Advertisement

High Court Not ‘Law of Land’: Pat Robertson

Share
United Press International

Pat Robertson, head of the influential Christian Broadcasting Network and potential candidate for the GOP presidential nomination, said today that Supreme Court rulings are “not the law of the land.”

Moreover, Robertson, a major leader of the powerful Religious Right faction within the Republican Party, said that while he felt obligated to obey the laws of the United States and all 50 states, “I am not bound by any case or court to which I myself am not a party.”

In an interview in today’s Washington Post, Robertson, a graduate of the Yale Law School who failed the New York bar examination, outlined a theory of constitutional government at odds with much contemporary legal scholarship.

Advertisement

Citing Presidents James Madison and Andrew Jackson, Robertson said the Founding Fathers never intended the Supreme Court to be paramount over either the executive or legislative branches of government.

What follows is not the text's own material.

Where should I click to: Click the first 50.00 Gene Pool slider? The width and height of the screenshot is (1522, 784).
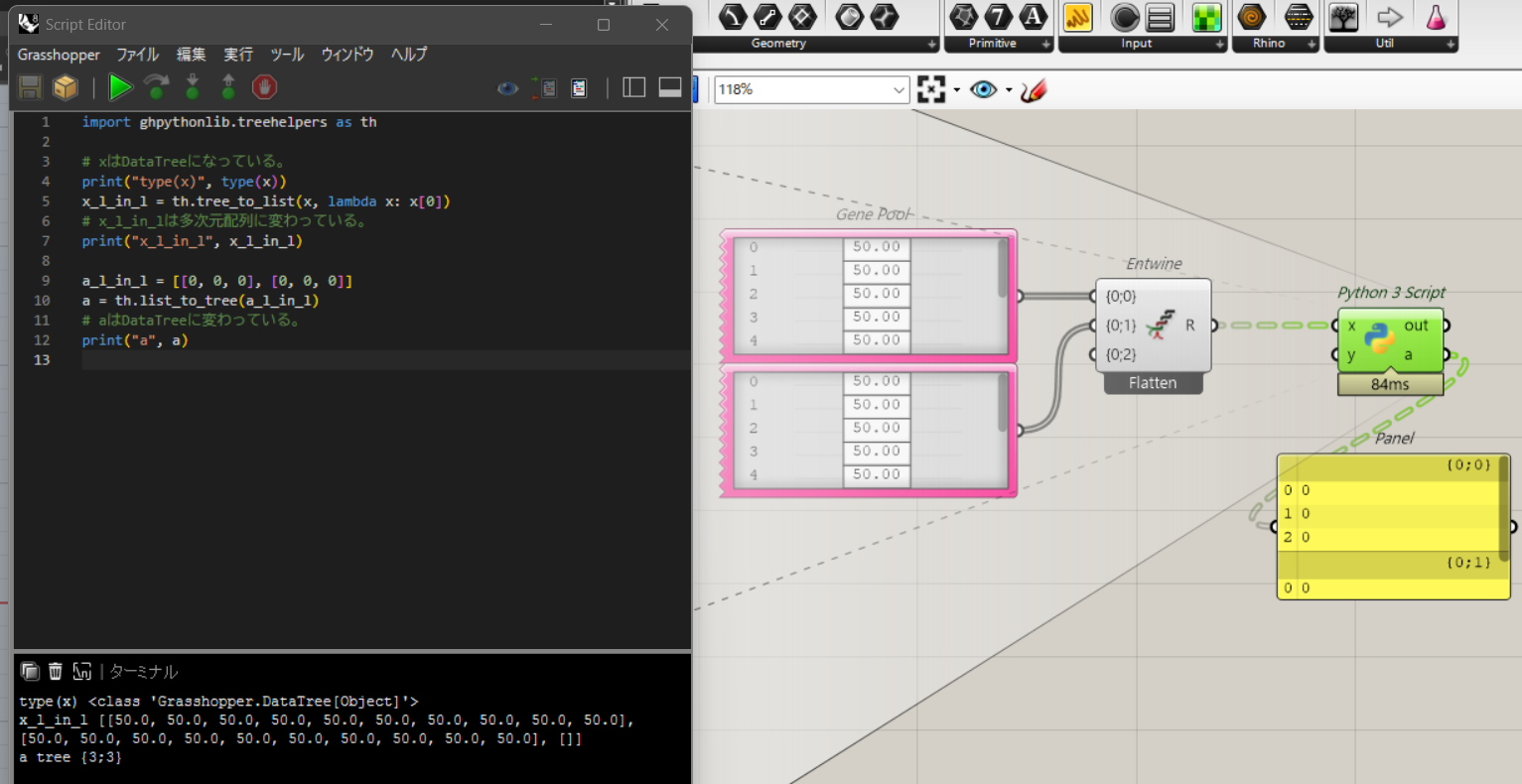pyautogui.click(x=876, y=247)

“A Supreme Court ruling is not the law of the United States,” Robertson told the Post. “The law of the United States is the Constitution, treaties made in accordance with the Constitution and laws duly enacted by Congress and signed by the President. And any of these things I would uphold totally with all my strength, whether I agreed with them or not.”

Earlier this year, in a speech to the Conservative Political Action Committee’s annual meeting, Robertson accused the Supreme Court of being a “tyrannical oligarchy.”